Generally, affected infants are often first born. The typical feature of NAITP is moderate to severe thrombocytopenia in an otherwise well neonate in the absence of any history of maternal thrombocytopenia. The most serious complication, intracranial hemorrhage (ICH) is most likely to occur during or soon after delivery; spontaneous ICH may occur in utero in 5-10% cases(9,14). Most reported cases of in utero ICH have occurred after 30 weeks gestation, but there are reports of ICH before 20 weeks(4,14). As ultrasonographic examinations are now routinely done antenatally, attention should be paid to these complications in all pregnancies and if ICH is suspected then workup for platelet antigen isoimmunization should be undertaken. In cases of suspected platelet alloimmunization, cranial ultrasound of the newborn should be undertaken as ICH might be clinically silent. Gastrointestinal bleeding, superficial hemorrhage and anemia are also relatively frequent in NAITP. The risk of bleeding is even more aggravated by impaired platelet function, which occurs as a result of antibody blocking the GPIIb-IIIa complex(15).

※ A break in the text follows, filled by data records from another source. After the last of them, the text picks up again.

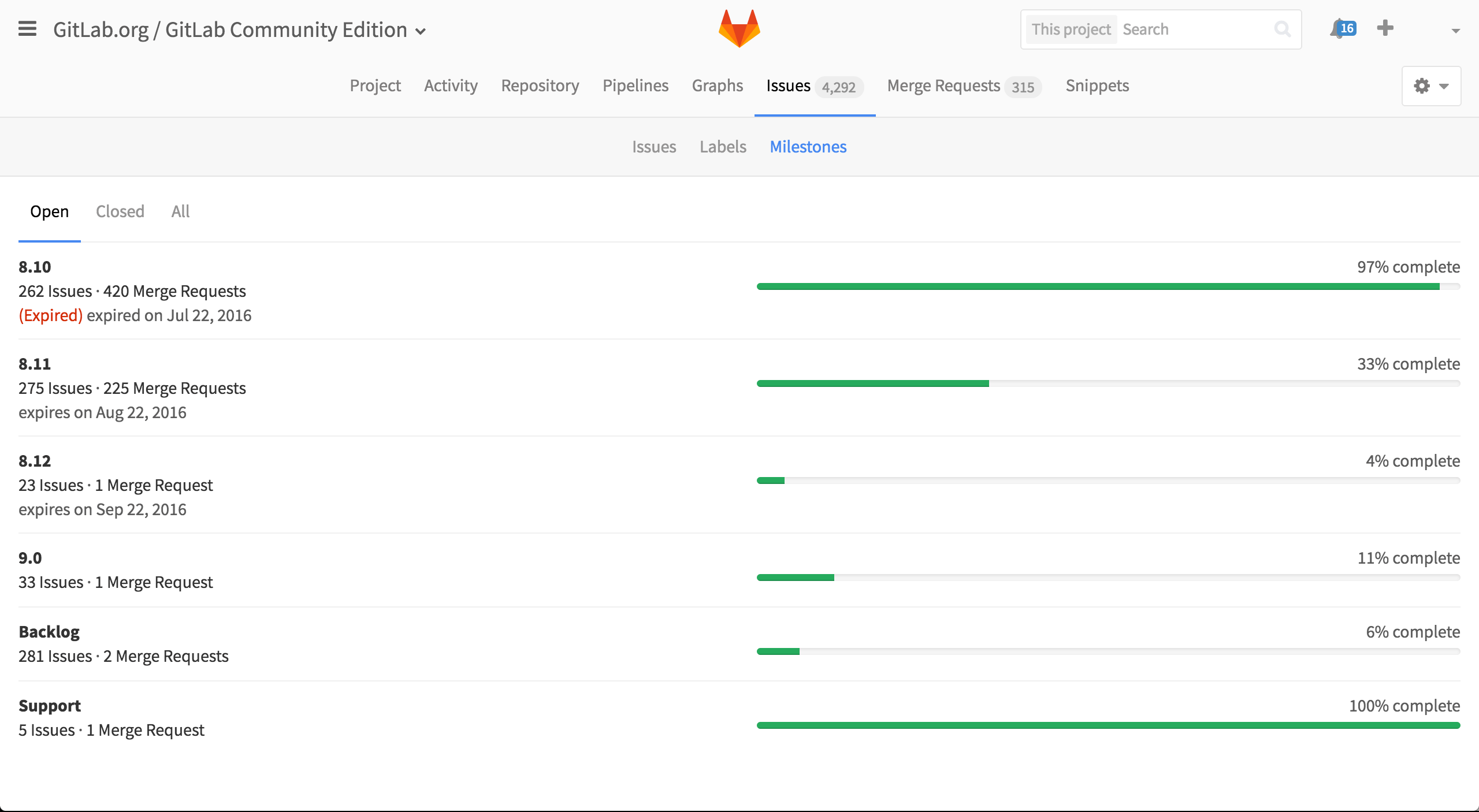Viewport: 1479px width, 812px height.
Task: Select the All milestones filter
Action: [x=180, y=211]
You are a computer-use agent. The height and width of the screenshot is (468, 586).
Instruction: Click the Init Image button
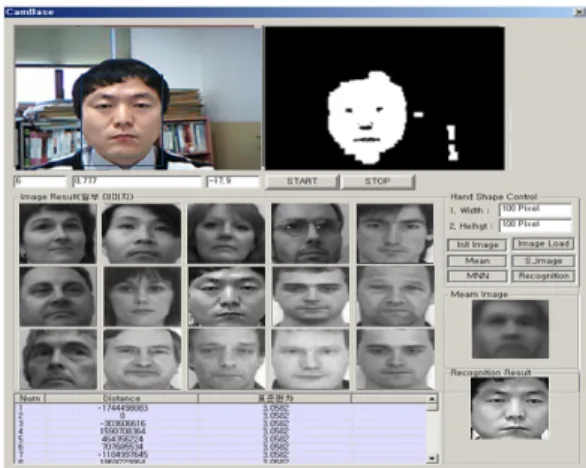point(477,245)
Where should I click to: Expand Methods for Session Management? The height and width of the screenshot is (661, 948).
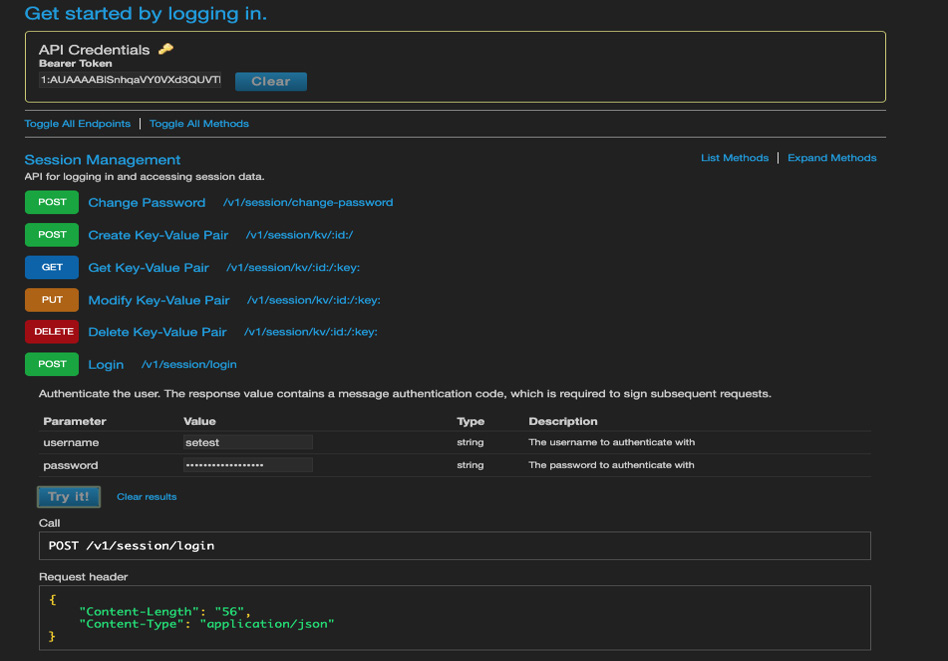[831, 158]
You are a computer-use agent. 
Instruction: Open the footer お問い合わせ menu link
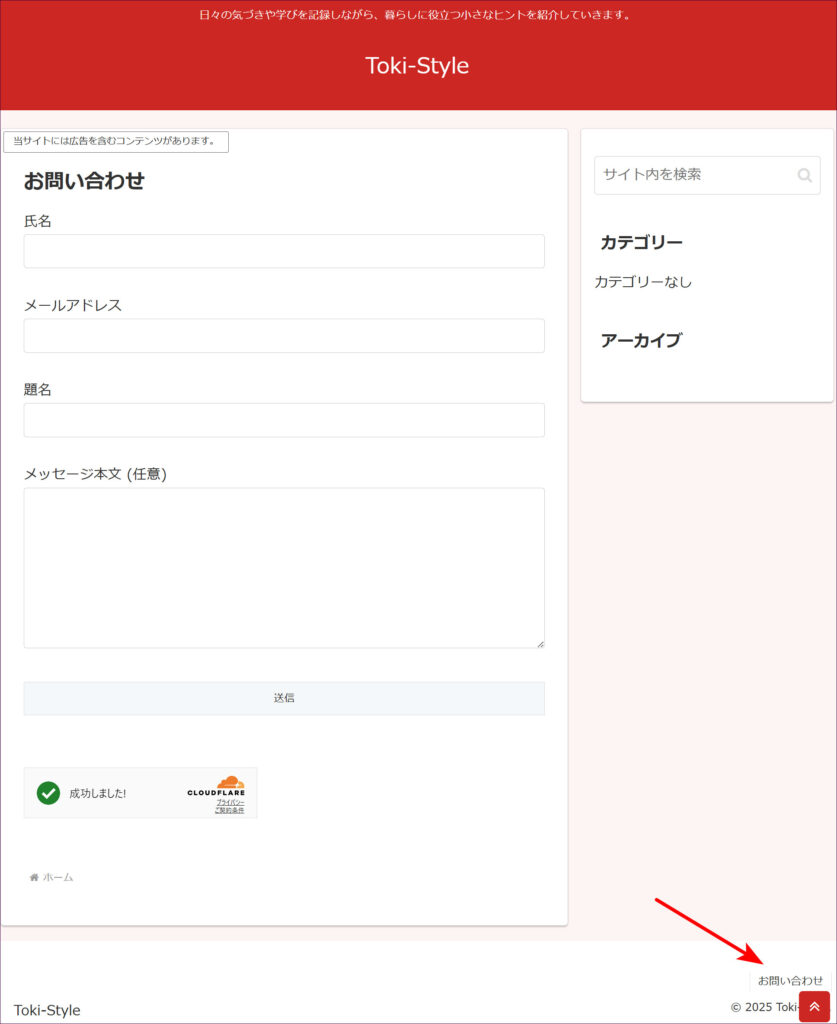pos(790,980)
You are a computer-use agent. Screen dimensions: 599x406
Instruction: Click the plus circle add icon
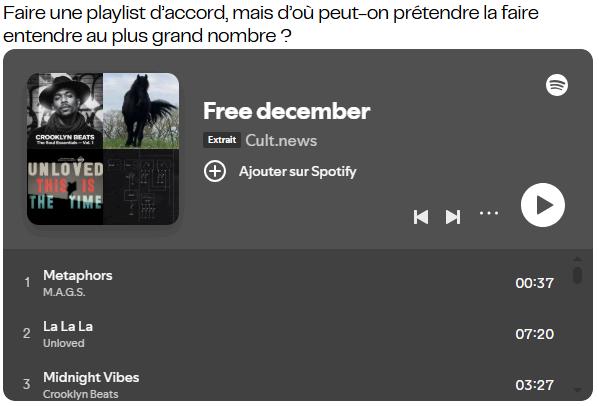(215, 171)
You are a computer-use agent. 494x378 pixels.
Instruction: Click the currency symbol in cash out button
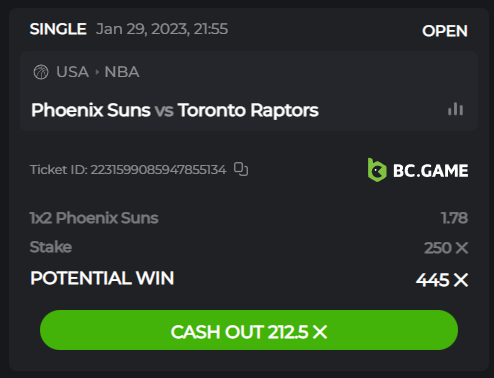tap(320, 332)
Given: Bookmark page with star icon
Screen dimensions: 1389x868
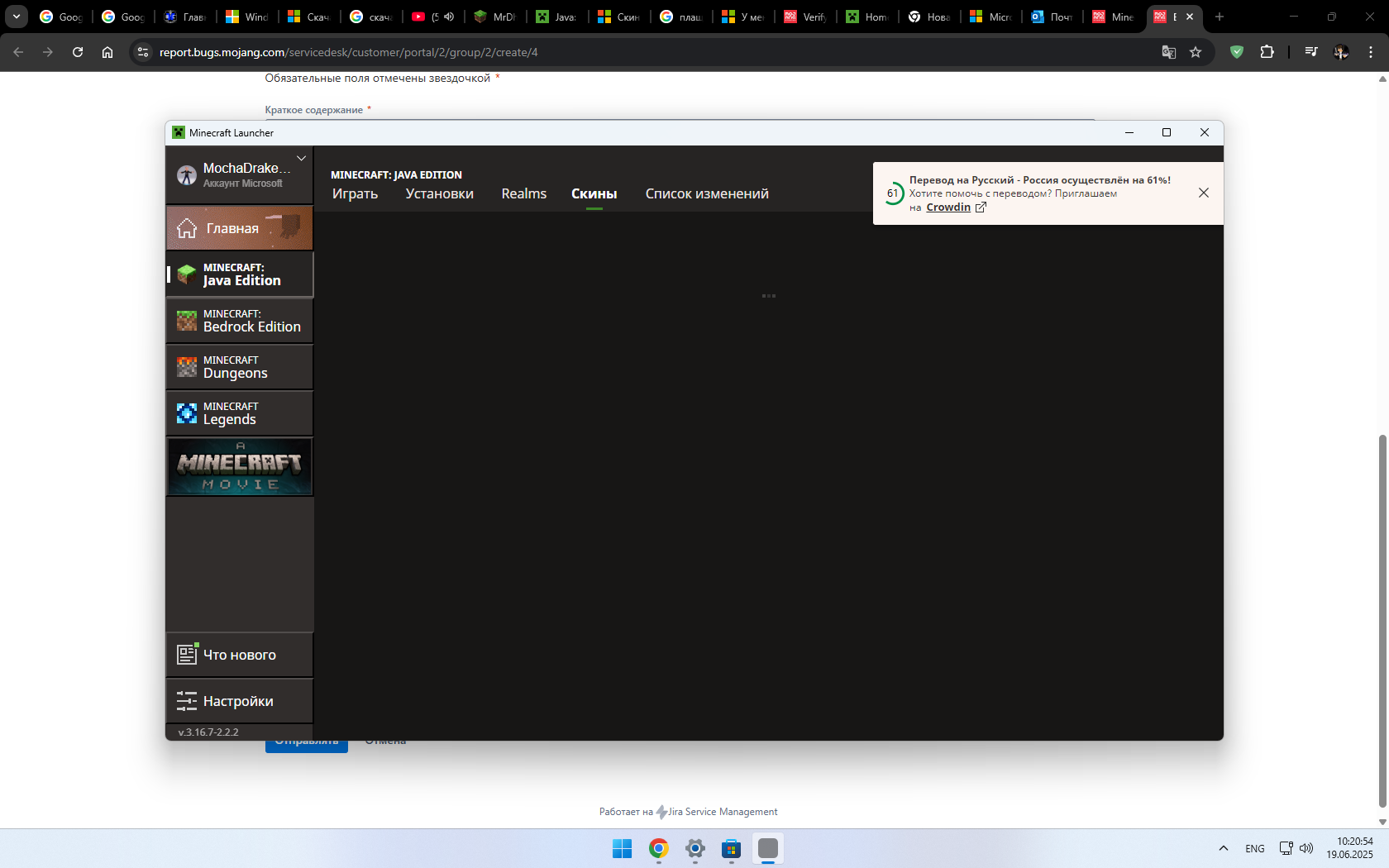Looking at the screenshot, I should [1196, 52].
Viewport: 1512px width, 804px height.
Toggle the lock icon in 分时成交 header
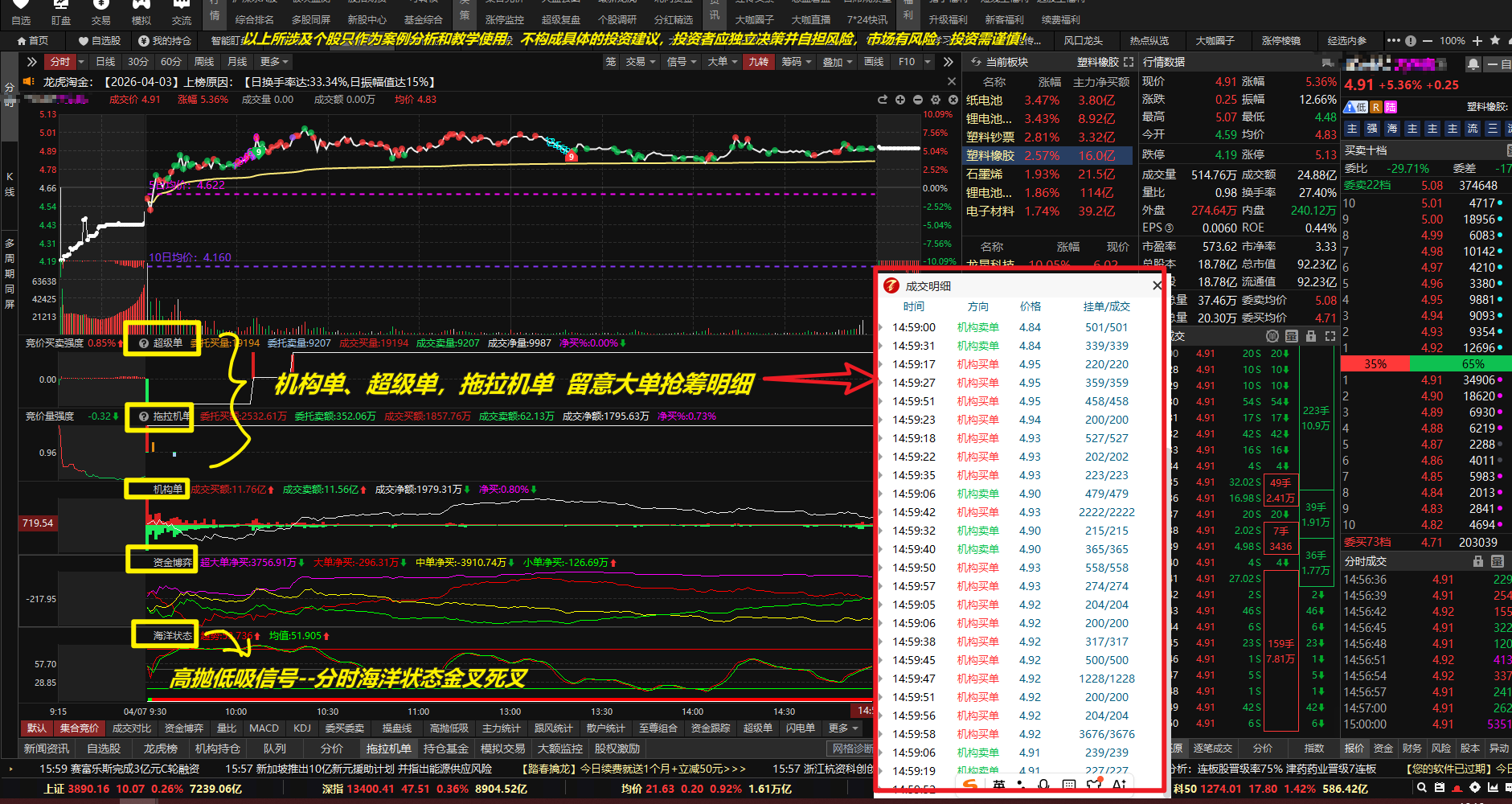[1477, 561]
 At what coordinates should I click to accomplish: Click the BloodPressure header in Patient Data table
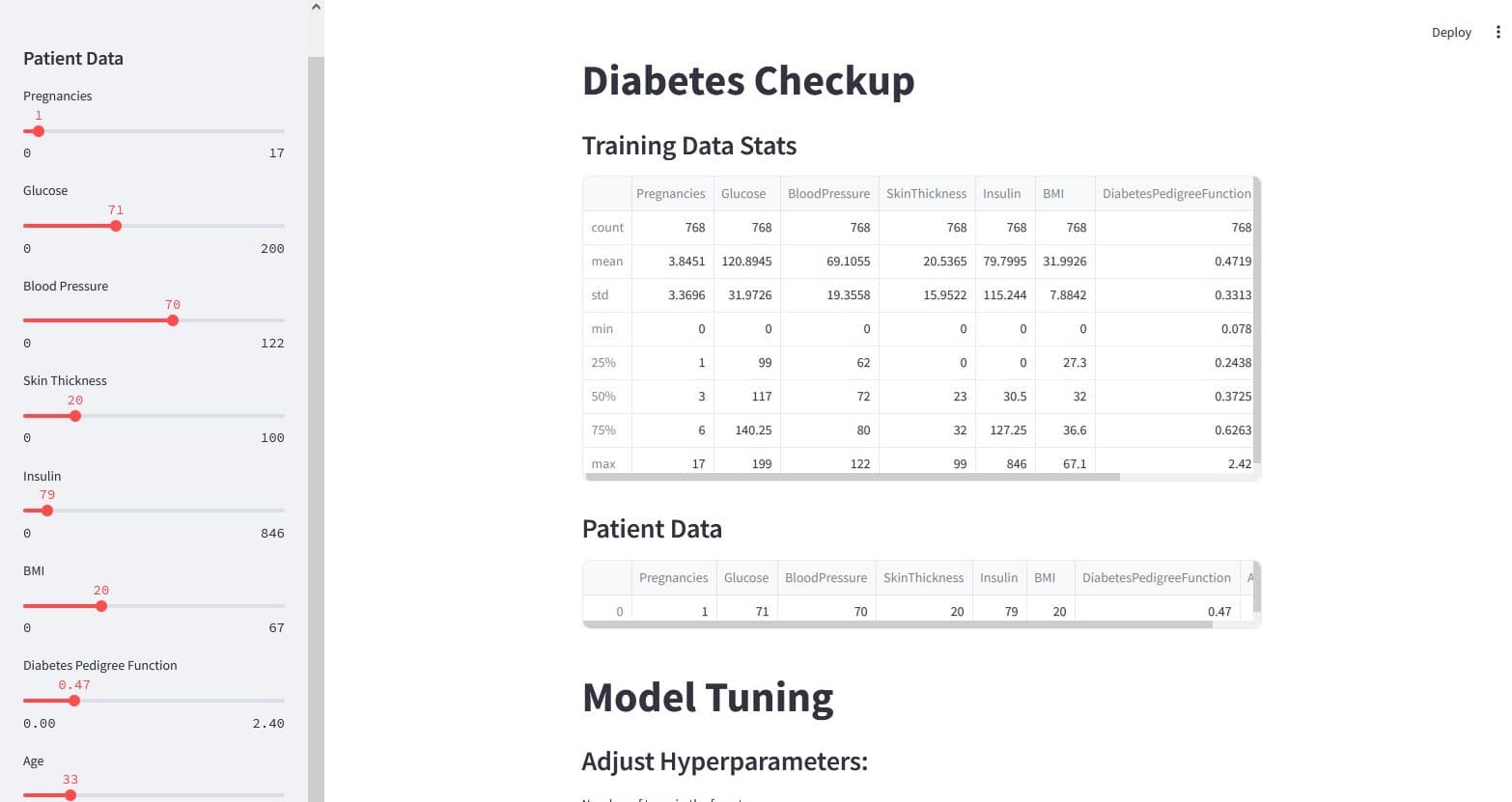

Mortality associated with NAITP is between 10-15%, with the majority of deaths occurring as a consequence of ICH. Neuro-developmental sequelae in survivors of ICH are frequent and may include cerebral palsy, seizures, hydrocephalus and mental retardation(16,17). Immunization against HPA-5b usually causes milder thrombo-cytopenia.

Diagnosis

Neonates with NAITP usually have platelet counts of <20 × 109/L. The diagnosis is confirmed by platelet antigen genotyping of the parents, showing the antigen to be absent on maternal platelets and present on paternal platelets or by demonstrating the presence of alloantibodies to paternal platelet-specific antigens in maternal serum(18,19). In 85% cases of NAITP, fetomaternal incompatibility for HPA-1a alloantigen is found(4). Failure to detect platelet-specific alloantibody in the maternal serum, however does not exclude the diagnosis(20,21).

Management

Antenatal management

The management of fetuses at risk of NAITP is not standardized(22). Most experts are reluctant to perform fetal blood sampling because of the dangers of this procedure. To reduce the risk of ICH in pregnancies at risk for fetal or neonatal alloimmune thrombocytopenia, various management strategies have been applied such as in utero fetal blood sampling, in utero weekly fetal platelet transfusions, or maternal treatment with high dose intravenous immunoglobulin and/or corticosteroids along with regular ultrasonography for monitoring any fetal bleeds. In a recent review, 26 different combinations of treatment were observed(23).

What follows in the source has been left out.